Recently another method has become popular around here. This is using clear polyurethane and wiping it on with a soft rag. Let it dry for two days and sand it smooth, wipe on another coat, let it dry for three days and finish sand it. You are done and can go fly. This is a tough finish and it does not ever get brittle, the finish is not too good but it works OK for disposable type gliders.


Because of constant request for how to trim gliders I am going to stop here and start writing on the trim and flying section. I'll come back here and finish this part later.

No more crashes.Zero.


Trimming and flying safely

This is not the simple subject it first appears to be.

In order to help you make some sense out of this and perhaps provide a bit of prospective, I am going to start out by describing the desired test results first, and then we will go into the methods used to achieve this result with little or no risk to your models..

Desired results

This first stage of testing is correct only when the model will perform the following each time; Holding the model like a dart, with the wings absolutely level, toss it hard at a spot on the ground about ground 60 feet away. The model must start out right at the spot, when it has traveled 2/3 the distance (40 feet), the nose should come up a bit and the model should start to rise, before the model reaches 6 feet elevation it should start to swing to the left. As it continues its climb and slows down to a gliding speed it must transition into a smooth glide with no dip. This climb out and transition usually will require about 180 degrees of turn. At this point the model should be 12-15 feet high and be gliding smoothly in a left circle of 50 to 75 feet in diameter. It should be able to complete at least one full circle before touch down

The above is only the first stage and means only that the model is safe. Note that the nose came up a bit indicating that there is enough positive incidence to recover from a bad launch, and note that only after the nose came up, then the model started a turn to the left meaning it will climb out and transition to a glide, and the model will glide smoothly with no big stalls or dives. This is the desired stage one test results. If your model is built reasonably straight, there is virtually no possibility of damaging the model with this stage one testing. I am already an old man and I can not remember the last time I damaged a model with this testing procedure. My two sons Gary and Darryl, built and flew on the national level for several years and I don't think either one of them every damaged a model using this procedure.

Stage one testing

We always start by checking the model over very carefully to make certain that it is actually straight with no twist or warps anywhere.

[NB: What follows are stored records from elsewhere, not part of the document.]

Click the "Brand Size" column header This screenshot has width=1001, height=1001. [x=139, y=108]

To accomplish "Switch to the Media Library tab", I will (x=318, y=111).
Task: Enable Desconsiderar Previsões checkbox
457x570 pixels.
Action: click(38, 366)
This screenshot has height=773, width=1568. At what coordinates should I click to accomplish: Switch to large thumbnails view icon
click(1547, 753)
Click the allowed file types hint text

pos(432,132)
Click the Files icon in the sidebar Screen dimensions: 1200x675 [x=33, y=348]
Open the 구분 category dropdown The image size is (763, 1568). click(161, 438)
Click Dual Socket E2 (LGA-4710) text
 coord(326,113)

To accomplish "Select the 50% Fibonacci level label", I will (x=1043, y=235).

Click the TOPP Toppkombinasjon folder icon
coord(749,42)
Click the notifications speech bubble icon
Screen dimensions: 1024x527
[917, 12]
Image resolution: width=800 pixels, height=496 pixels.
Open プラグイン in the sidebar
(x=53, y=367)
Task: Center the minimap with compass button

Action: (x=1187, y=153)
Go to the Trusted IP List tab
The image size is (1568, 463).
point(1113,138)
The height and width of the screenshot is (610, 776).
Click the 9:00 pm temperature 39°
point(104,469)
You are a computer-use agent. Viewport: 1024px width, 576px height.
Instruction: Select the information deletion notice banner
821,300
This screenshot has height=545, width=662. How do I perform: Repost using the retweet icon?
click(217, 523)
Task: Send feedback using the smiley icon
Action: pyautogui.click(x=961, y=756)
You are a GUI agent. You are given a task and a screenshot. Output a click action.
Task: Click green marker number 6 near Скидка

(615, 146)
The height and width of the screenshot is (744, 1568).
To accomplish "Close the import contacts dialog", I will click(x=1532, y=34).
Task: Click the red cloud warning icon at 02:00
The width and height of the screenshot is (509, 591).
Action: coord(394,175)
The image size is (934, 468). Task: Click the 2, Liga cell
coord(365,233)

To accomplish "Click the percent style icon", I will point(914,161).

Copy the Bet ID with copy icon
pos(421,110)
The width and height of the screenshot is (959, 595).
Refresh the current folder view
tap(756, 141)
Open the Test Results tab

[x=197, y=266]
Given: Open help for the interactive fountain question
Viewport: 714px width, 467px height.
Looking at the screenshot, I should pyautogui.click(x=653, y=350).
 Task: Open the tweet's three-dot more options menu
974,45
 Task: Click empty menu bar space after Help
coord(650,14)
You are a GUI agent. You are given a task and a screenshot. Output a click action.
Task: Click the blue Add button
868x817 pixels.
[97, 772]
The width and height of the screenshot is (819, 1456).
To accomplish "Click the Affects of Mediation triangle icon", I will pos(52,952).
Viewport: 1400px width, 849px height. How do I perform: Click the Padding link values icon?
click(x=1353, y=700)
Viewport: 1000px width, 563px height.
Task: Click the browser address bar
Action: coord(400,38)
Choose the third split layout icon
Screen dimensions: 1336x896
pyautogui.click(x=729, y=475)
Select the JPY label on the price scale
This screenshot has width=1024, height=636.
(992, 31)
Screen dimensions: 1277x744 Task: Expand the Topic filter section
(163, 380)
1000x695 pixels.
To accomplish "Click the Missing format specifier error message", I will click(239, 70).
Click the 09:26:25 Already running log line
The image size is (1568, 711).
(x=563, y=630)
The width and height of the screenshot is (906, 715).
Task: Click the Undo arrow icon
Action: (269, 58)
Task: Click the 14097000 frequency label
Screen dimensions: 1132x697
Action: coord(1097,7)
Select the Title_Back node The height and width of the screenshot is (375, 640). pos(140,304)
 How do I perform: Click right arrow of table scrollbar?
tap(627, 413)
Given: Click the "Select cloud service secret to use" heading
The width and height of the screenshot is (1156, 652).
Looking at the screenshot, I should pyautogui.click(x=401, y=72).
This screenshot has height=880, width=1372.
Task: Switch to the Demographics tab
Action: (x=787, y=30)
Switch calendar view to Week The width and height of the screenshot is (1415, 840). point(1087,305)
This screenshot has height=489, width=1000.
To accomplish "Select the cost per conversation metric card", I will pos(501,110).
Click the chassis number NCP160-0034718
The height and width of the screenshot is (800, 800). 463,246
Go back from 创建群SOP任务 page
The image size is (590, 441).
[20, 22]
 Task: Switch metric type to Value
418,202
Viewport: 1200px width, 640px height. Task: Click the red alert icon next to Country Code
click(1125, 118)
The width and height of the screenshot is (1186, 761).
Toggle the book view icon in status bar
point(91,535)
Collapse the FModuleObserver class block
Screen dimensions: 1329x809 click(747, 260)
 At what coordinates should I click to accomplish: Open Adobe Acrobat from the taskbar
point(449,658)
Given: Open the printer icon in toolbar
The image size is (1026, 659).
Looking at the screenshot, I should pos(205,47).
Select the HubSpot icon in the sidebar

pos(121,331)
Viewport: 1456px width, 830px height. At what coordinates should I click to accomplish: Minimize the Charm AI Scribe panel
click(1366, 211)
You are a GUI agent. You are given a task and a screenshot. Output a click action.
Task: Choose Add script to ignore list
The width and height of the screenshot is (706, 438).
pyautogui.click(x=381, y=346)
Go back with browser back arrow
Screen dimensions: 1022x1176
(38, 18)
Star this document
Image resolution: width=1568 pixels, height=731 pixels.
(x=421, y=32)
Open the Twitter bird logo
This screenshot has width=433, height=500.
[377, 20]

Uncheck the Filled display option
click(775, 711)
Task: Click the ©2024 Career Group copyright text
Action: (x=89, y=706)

My trim system does not work very well if there is any breeze, so pick a no wind time. I always preferred a very large sports field and a very late night time slot. Dead calm, no wind, no thermals, no people watching, no hurry and soft grass. Lights are nice and as a young baseball player I found ways to test after the game and before the greens keeper turned off the lights, but you can see well enough by moonlight so don't despair.

Before leaving the shop balance the model at about the 55% mark on the wing. Use modeling clay only and shape it in front of the tube and under the wood fuse so that it can act as a shock absorber for the slight bumps. Also add a small amount of clay to the left wing tip, about an 1/8 dia ball of clay is plenty.

Now holding the model like you would hold a dart between the thumb and forefinger, pick a target on the ground about 60 feet away from where you are standing. This will be the target for your dart.

Holding the model with the wings absolutely level, throw it straight at the target and hard enough to travel at least 30 feet. The model should start right at the target, and remember that target is on the ground, the model should be descending towards the target and then the nose should come up a bit in sort of a rounding out of the slight dive it was in.

As the model climbs a bit to about head high, it should start to stall straight ahead with only a trace of left turn appearing as it enters a slight stall. Remember you threw this model hard enough for it to travel at least 30 feet and you should be hitting the ground from a gentle stall at the 30 foot point.

Anything funny happening means you did not build a truly straight airplane. The most common problems are tail incidence, up or down, if it needs only a small amount its easy to warp a bit into the aft 1/3 of the stab. If the glider was flying straight ahead, use an equal amount on both sides of the stab. Or you can sort of correct a turning tendency by applying more warp to the correct side of the stab.

If the glider seemed to have about the right amount of rounding out in the bottom of the launch and also exhibits turn tendencies in the first part of the toss it means you have something crooked. Generally it will be the rudder or the fuselage glued on crooked and these can often be corrected with a bit of rudder trim. Any violent turn tendencies mean you screwed up and need to go back to the shop for repairs NOW.

When your glider will go out about 30-50 feet and pull the nose up into a slight stall with a bit of left turn you are in good shape and the rest is easy.

If you were to toss the glider harder the stall would get worse, this means you now have a nice straight airplane. That bit of clay you put on the left wing tip is what causes the left turn in the glide, later on we will adjust the amount of clay to control the glide circle size. Now to get the model to transition from the dart toss to the glide phase requires just a tiny bit of left rudder. So warp in a tiny bit of left rudder and do several dart tosses. We want to see the nose come up a bit FIRST, and then a slight swing to the left. If you put in too much left rudder it will start to turn left before the nose comes up very much and that's bad for everything. Waaay too much left rudder and it dives in to the left and generally messes something up. Go easy on the left rudder until you can see what the effects are.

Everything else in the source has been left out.